The landmarks have standard ImageJ structure and coordinate frame (the origin [0, 0] is the top left pixel of the image plane).

The landmark file looks like this:

,X,Y
1,226,173
2,256,171
3,278,182
4,346,207
...

For handling landmark annotations or creating new annotations please follow these instructions, https://borda.github.io/dataset-histology-landmarks.

Directory Structure

The dataset is organised in sets and scales. The landmarks are in the CSV file with the same basename name as the image.

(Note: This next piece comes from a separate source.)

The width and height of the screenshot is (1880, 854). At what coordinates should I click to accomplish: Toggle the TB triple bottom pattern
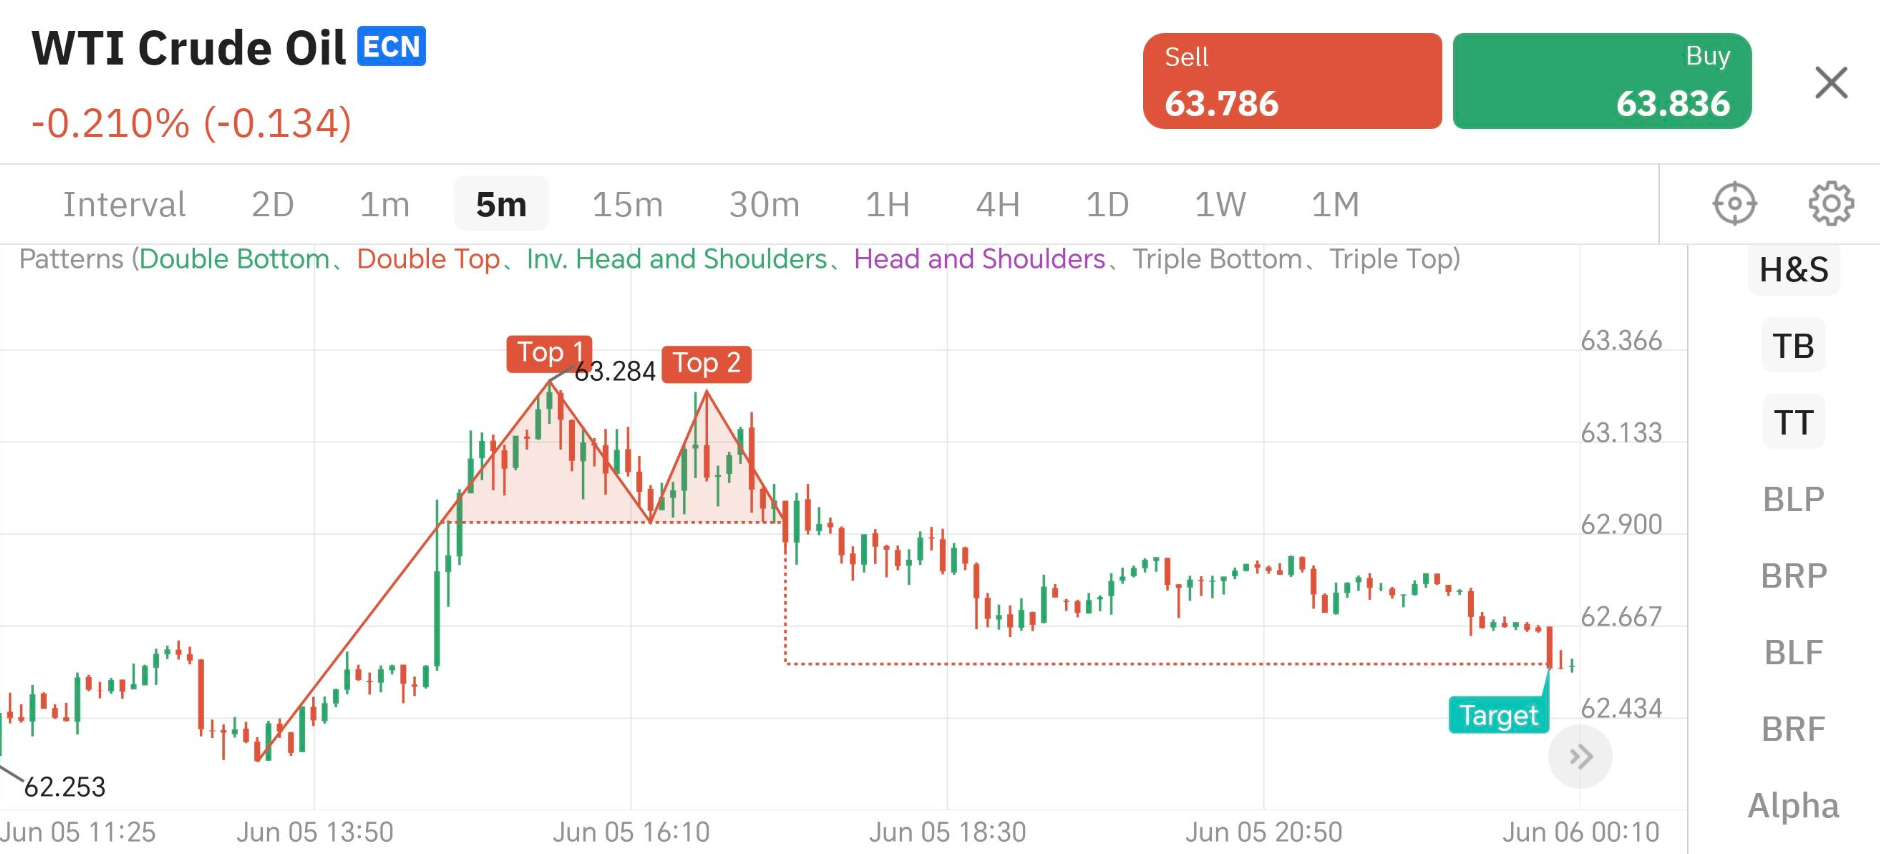click(1793, 346)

How to Download the Dataset

First, participants need to read and by downloading they accept the Licence terms. After that, the participants need to create an account on grand-challenge.org website (see Login/Register in the top right corner). After successful registration, they need to join the challenge before downloading the training dataset. The ‘Join’ link on the left may be used. After your request is completed, the dataset may be downloaded from the ‘Download’ link on the left.

Data Usage Agreement

You are free to use the data provided in the frame of this challenge in your own research work, provided that you acknowledge the source of the data and cite the references [1,2,3,4,5] whenever appropriate. This dataset is made available under the following licence: CC-BY-NC-SA.

Acknowledgement

The lesions, lung-lobes and mammary-gland images were provided by Prof. Carlos Ortiz de Solórzano and Dr. Arrate Munoz Barrutia, Center for Applied Medical Research (CIMA), University of Navarra, Pamplona Spain [1,2]. The mice kidney images were provided by Prof. Peter Boor and Dr. Barbara M. Klinkhammer, Institute of Pathology, University Hospital Aachen, RWTH Aachen University [3]. The colorectal cancer images were provided by Dr. Rudolf Nenutil (Masaryk Memorial Cancer Institute Brno), and Dr. Eva Budinska and Dr. Vlad Popovici (Masaryk University Brno) and were collected under grant nr.16-31966A by Ministry of Health of the Czech Republic. Gastric mucosa and gastric adenocarcinoma tissue images were provided by Prof. Pavel G. Malkov, Dr. Natalya V. Danilova, Dr. Nina A. Oleynikova and Ilya A. Mikhailov, Department of Pathology, Lomonosov Moscow State University [4]. The kidney and breast cancer whole slide images were provided by Dr. Gloria Bueno and Dr. Oscar Deniz from Grupo VISILAB, Universidad de Castilla-La Mancha (UCLM). The images were obtained and prepared thanks to the AIDPATH European project [5] coordinated by UCLM.

Bibliography

Borovec J, Munoz-Barrutia A, Kybic J. Benchmarking of Image Registration Methods for Differently Stained Histological Slides. 2018 25th IEEE International Conference on Image Processing (ICIP). 2018. doi:10.1109/icip.2018.8451040
Fernandez-Gonzalez R, Jones A, Garcia-Rodriguez E, Chen PY, Idica A, Lockett SJ, et al. System for combined three-dimensional morphological and molecular analysis of thick tissue specimens. Microsc Res Tech. 2002;59: 522–530.
Gupta L, Klinkhammer BM, Boor P, Merhof D, Gadermayr M. Stain independent segmentation of whole slide images: A case study in renal histology. 2018 IEEE 15th International Symposium on Biomedical Imaging (ISBI 2018). 2018. doi:10.1109/isbi.2018.8363824
Mikhailov I, Danilova N, Malkov P. The immune microenvironment of various histological types of ebv-associated gastric cancer. Virchows Archiv. 2018;473: no. s1 doi:10.1007/s00428-018-2422-1
Bueno G., Deniz O., AIDPATH: Academia and Industry Collaboration for Digital Pathology http://aidpath.eu/?page_id=279
J. Borovec et al., "ANHIR: Automatic Non-rigid Histological Image Registration Challenge," in IEEE Transactions on Medical Imaging.